Figure 2. Les 15 critères COPE qui ont été développés pour l’enquête couvrent chaque étape du parcours client, de la pré-visite à l’arrivée en passant par l’attente et la consultation.

 

1 Brian S. Zaff, directeur de recherches, CSS ([email protected]).

Il convient ici de souligner que, pour un propriétaire de chat, le parcours client commence bien avant qu’il entre pour la première fois dans la clinique vétérinaire. Il commence dès que le propriétaire cherche des informations à propos de la clinique : avis trouvés sur Internet, recommandations d’amis, de la famille et d’autres personnes (travaillant, par exemple, dans une animalerie ou un salon de toilettage) ; l’apparence extérieure de la clinique et son implication dans la communauté locale sont aussi importantes. Cette première étape de collecte de renseignements est appelée « moment de vérité zéro » (ZMOT) et elle décrit la façon dont les propriétaires de chats se font une idée de la clinique et du niveau de soins espéré pour eux et leurs animaux.

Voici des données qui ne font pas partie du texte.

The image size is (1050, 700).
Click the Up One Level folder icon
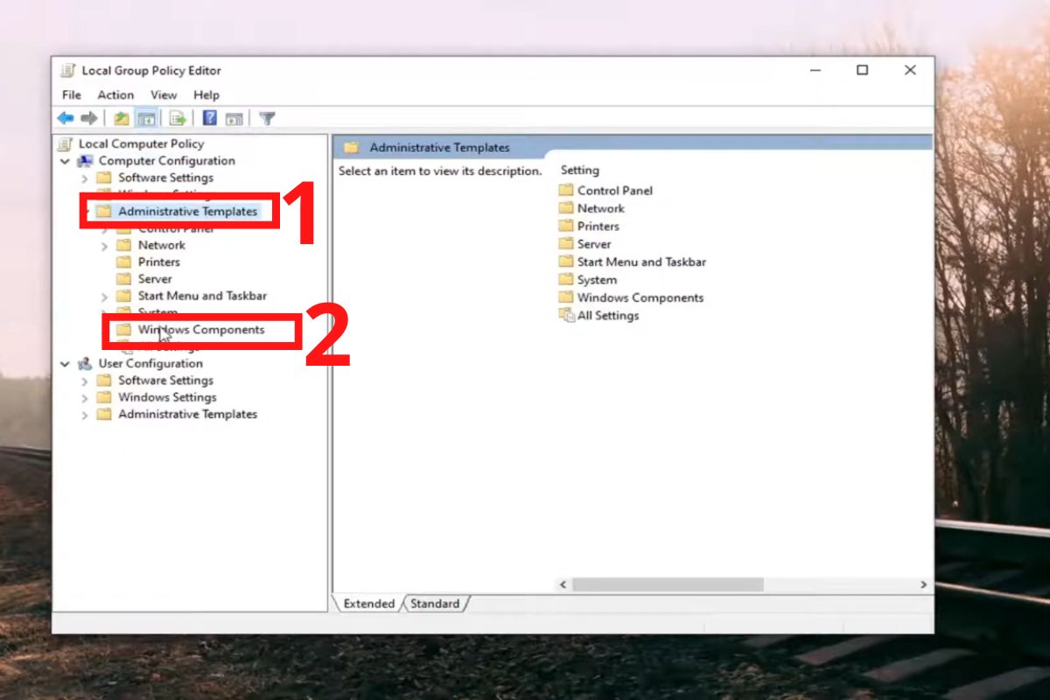pyautogui.click(x=123, y=117)
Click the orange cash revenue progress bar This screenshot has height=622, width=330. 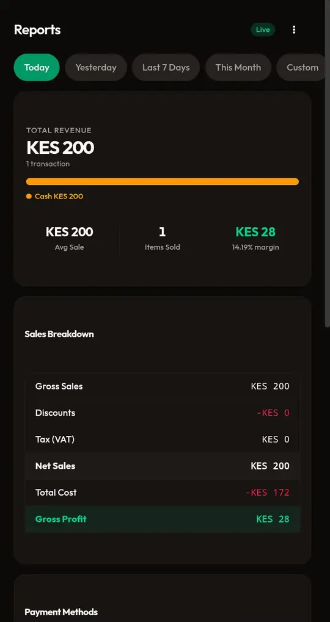click(x=163, y=182)
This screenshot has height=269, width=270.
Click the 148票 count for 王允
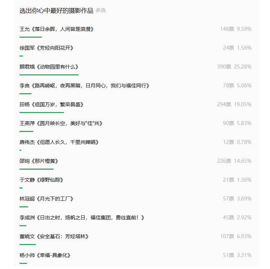(227, 29)

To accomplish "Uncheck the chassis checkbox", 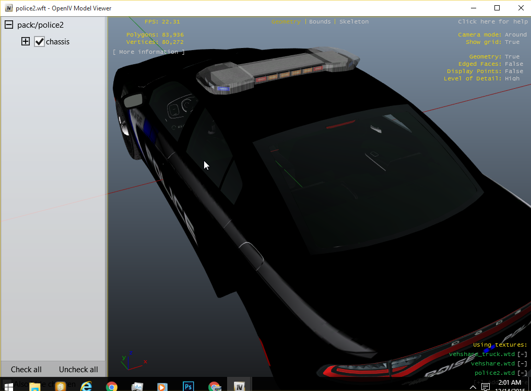I will [39, 42].
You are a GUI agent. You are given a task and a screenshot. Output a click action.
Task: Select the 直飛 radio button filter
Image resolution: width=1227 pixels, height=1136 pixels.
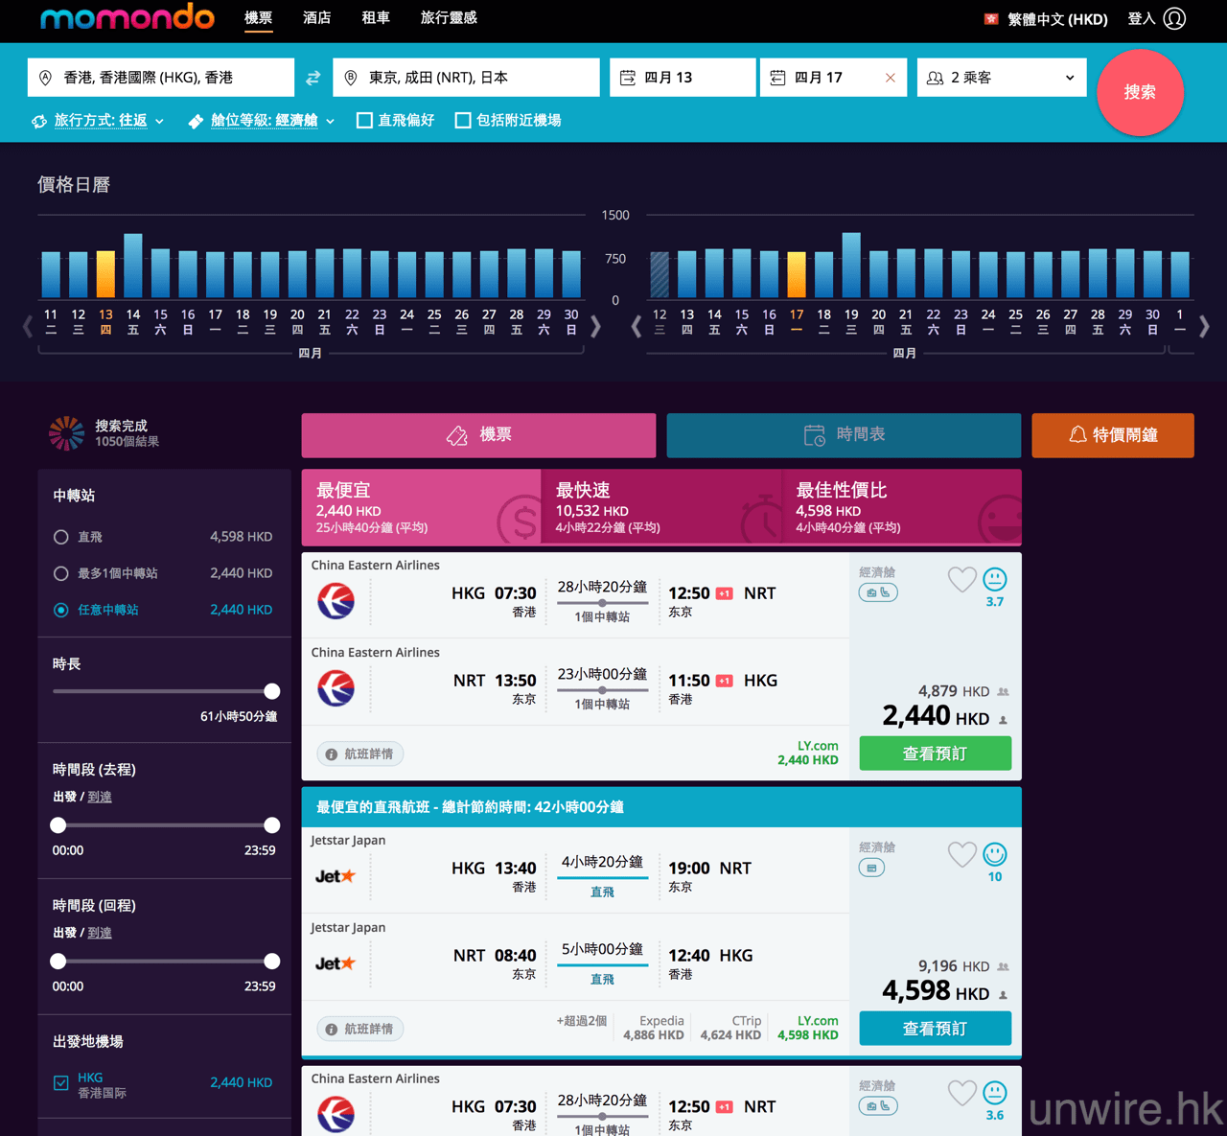61,537
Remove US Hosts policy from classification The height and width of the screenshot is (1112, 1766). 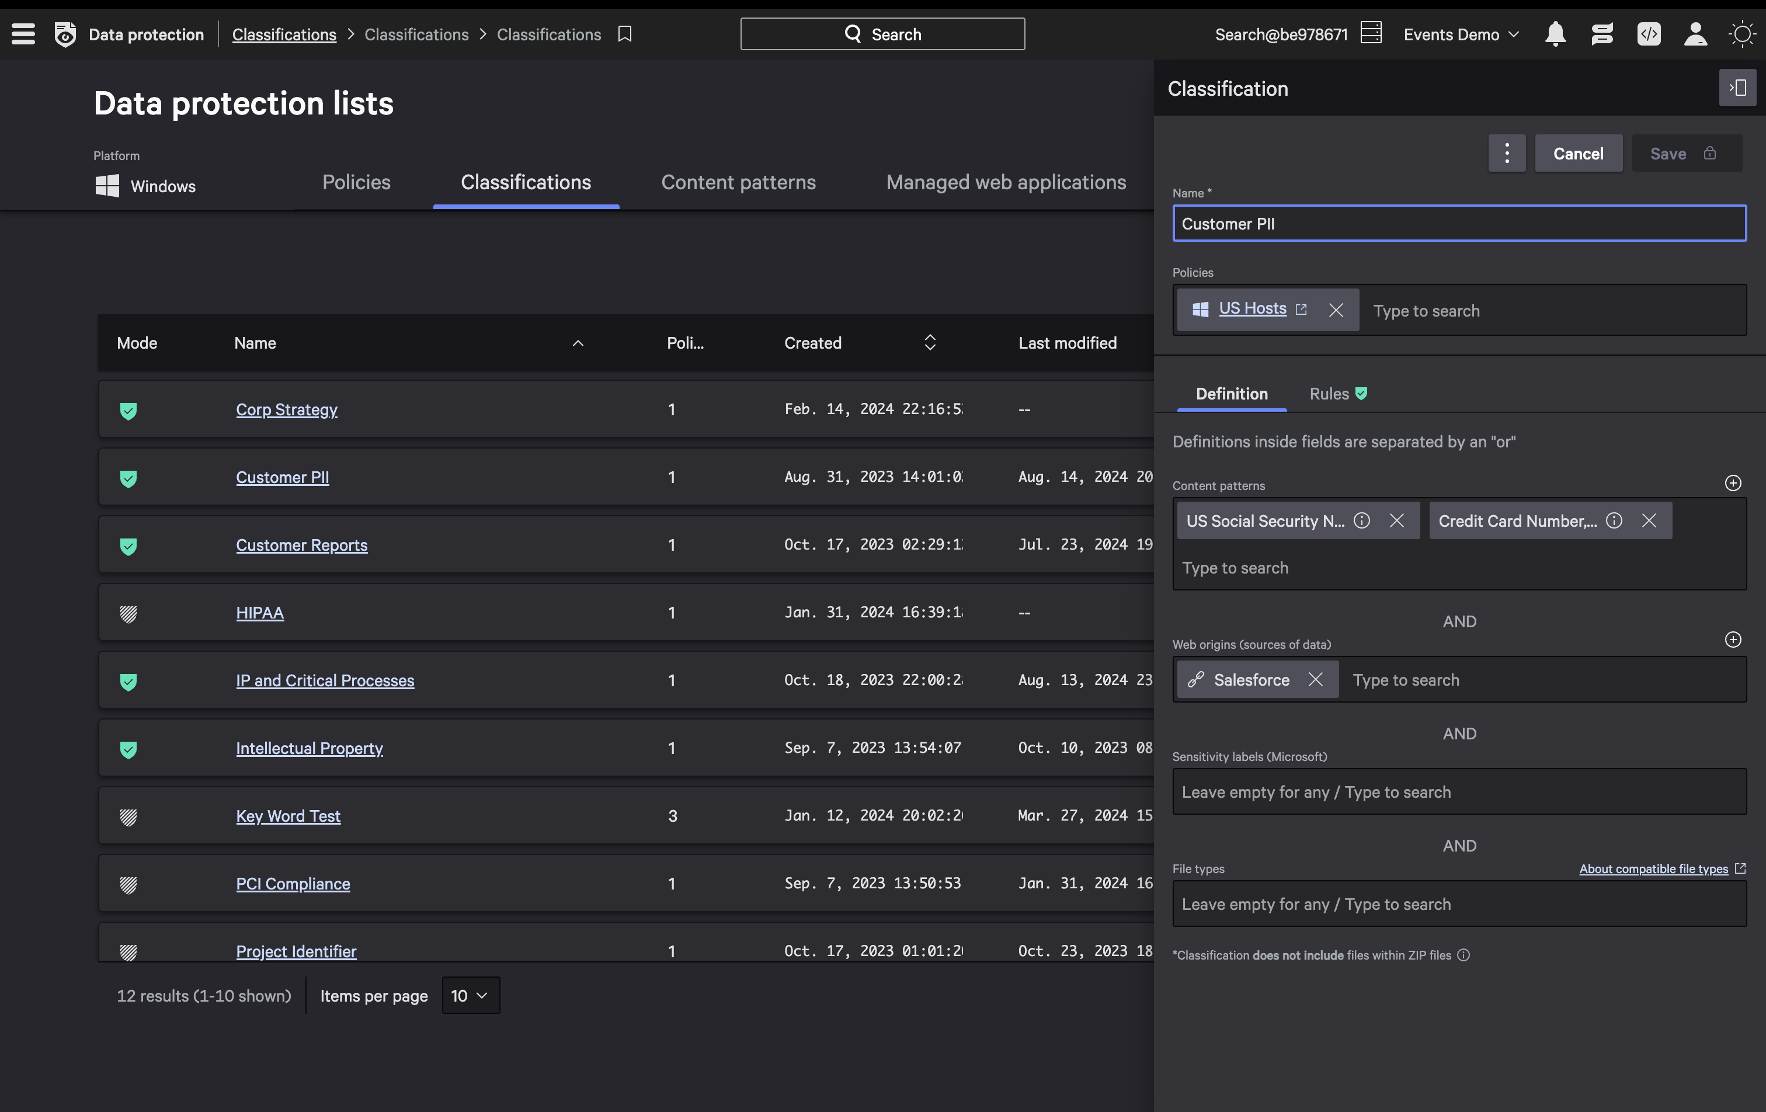click(1336, 310)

L’enquête a d’abord été réalisée dans quelques cliniques vétérinaires de la région d’Atlanta, aux États-Unis 3. En partenariat avec Royal Canin, et en utilisant les résultats de l’enquête, l’auteur a ensuite travaillé avec six des cliniques participantes pour concevoir un programme de formation qui permettrait à chaque clinique vétérinaire de développer un plan d’action visant à améliorer l’expérience féline au sein de la clinique. Le programme final suivant a été adopté :

  • un questionnaire de pré-visite, basé sur les critères utilisés dans l’étude avec les clients mystère, était initialement envoyé à la direction de la clinique pour être complété, à des fins d’autoévaluation ;
  • une visite était ensuite programmée pour toute l’équipe de la clinique ;
  • la première heure de la visite consistait à observer le déroulement des consultations, à questionner les membres de l’équipe et à évaluer la « félinité » de la clinique ;
  • pendant une deuxième heure, l’ensemble de l’équipe était réunie (Figure 3) ; une présentation PowerPoint expliquait le projet COPE et proposait dix conseils pour mieux accueillir les chats à la clinique, ainsi que d’autres conseils utiles concernant les patients félins et leurs propriétaire.
  • la dernière heure était consacrée à une réunion (Figure 4) avec le personnel divisé en petits groupes ; chaque membre de l’équipe devait réfléchir à une action susceptible d’améliorer la qualité des soins aux chats et être responsable de sa mise en œuvre.
Une réunion à laquelle l’ensemble du personnel de la clinique est convié est une étape essentielle pour commencer à accorder plus d’attention aux chats à la clinique.

Figure 3. Une réunion à laquelle l’ensemble du personnel de la clinique est convié est une étape essentielle pour commencer à accorder plus d’attention aux chats à la clinique. 
© Black Dog Productions

De nombreux membres du personnel d’une clinique vétérinaire peuvent se sentir négligés et laissés de côté par l’encadrement ; des discussions permettront aux différentes équipes de la clinique d’évaluer leurs pratiques et d’identifier les points à travailler pour rendre la clinique plus accueillante pour les chats.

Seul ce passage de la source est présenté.